ACTH receptor pathway defects as the cause of Familial Glucocorticoid Deficiency type 3 (FGD3)

Lead Research Organisation: Queen Mary University of London
Department Name: William Harvey Research Institute

Abstract

I am interested in a rare disease called Familial Glucocorticoid Deficiency (FGD). Patients with this disease do not have a mechanism to cope with stress. If their body becomes stressed, for example by illness, their blood sugar levels drop, they become liable to infections and they may die if untreated. ACTH is the hormone that is produced in response to stress and the ACTH receptor is the protein that recognises ACTH and causes the changes that help the body to cope with the stress. FGD can be caused by a defective ACTH receptor (ACTHR) in a quarter of all cases. In the other three quarters the ACTHR is normal. However we have recently discovered another gene called MRAP that also causes the disease. This gene makes a protein that is needed for the correct functioning of the ACTHR. Exactly how this mechanism works is not fully understood and we believe that other genes may also be necessary. Currently we are searching for these genes by seeing if they interact with the ACTHR and MRAP and by studying the genetic make-up of FGD patients. When we find these other genes and find out what they do we will have a better understanding of how this hormone receptor works. We hope that this knowledge may also shed light on other diseases, such as childhood obesity, that are caused by defects in similar receptor systems.

Technical Summary

Autosomal recessive ACTH insensitivity or Familial Glucocorticoid Deficiency (OMIM #202200) is a potentially lethal disorder characterised by resistance to the action of ACTH on the adrenal cortex to stimulate glucocorticoid production. Affected individuals are therefore deficient in cortisol and if untreated are likely to succumb to hypoglycaemia in infancy or early childhood. Twenty-five percent of cases result from mutations in the ACTH receptor or melanocortin 2 receptor gene (MC2R), termed FGD type 1 (FGD1). MC2R has been difficult to express in non-adrenal cell lines, leading to the suggestion that it requires accessory factor(s) only present in the adrenal. In 2005 I described such an accessory factor (MRAP) that is absolutely necessary for correct functioning of MC2R. MRAP is co-localised with and interacts directly with the MC2R, and enables a functional receptor to be expressed. Mutations in this gene account for a further 20% of FGD cases leaving more than half of the cases with no known cause (termed FGD3).

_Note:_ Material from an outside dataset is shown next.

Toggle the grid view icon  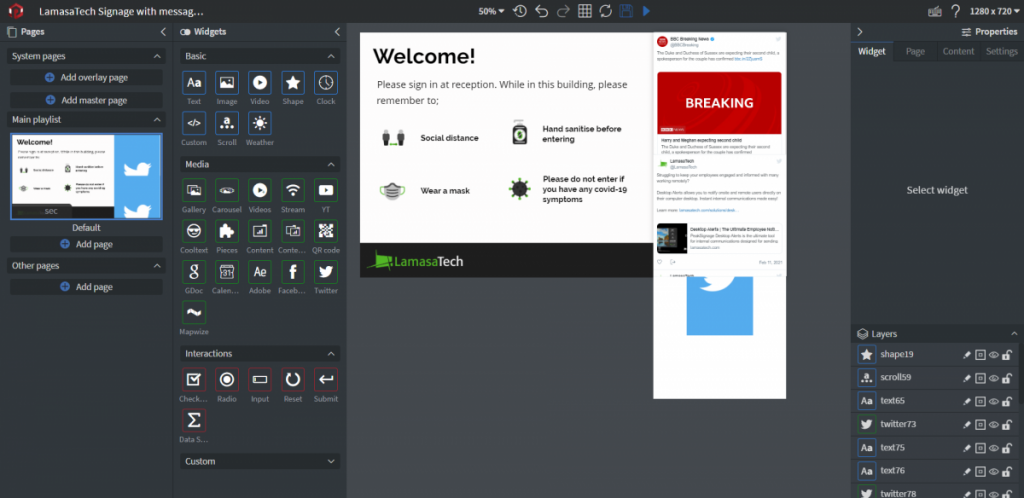[x=584, y=11]
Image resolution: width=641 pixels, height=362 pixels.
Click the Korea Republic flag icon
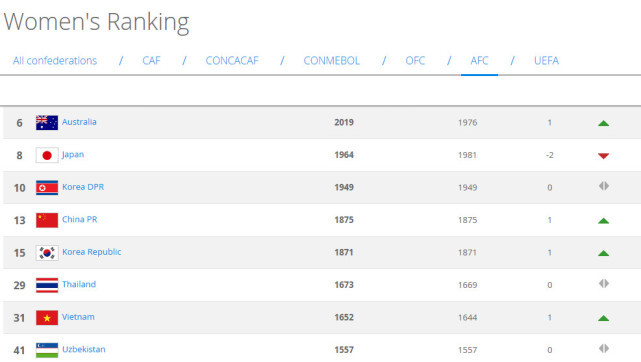[x=47, y=253]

FGD3 is itself genetically heterogeneous , a recent pilot study I conducted has identified 3 new loci for FGD on chromosomes 5, 10 and 21. The fact that there exist further genetic causes of FGD with an identical phenotype to types 1 and 2, implies that MC2R and MRAP are only two parts of an interacting complex of proteins that are necessary for the correct functioning and signalling of MC2R. I now aim to identify such proteins, which are candidates for FGD3, by using two approaches. Firstly, I will seek candidates for the disease by sequencing genes within the newly identified loci in FGD3 patients, utilising new high throughput sequencing technologies. Secondly. proteins that interact will be ?pulled out? by Tandem Affinity Purification utilising dual tagged MC2R and MRAP and such proteins will be identified by Mass Spectrometry. Finding such proteins in the MC2R life-cycle may give us clues to diseases involving other melanocortin receptors such as MC4R, defects in which lead to the most common form of monogenic childhood obesity.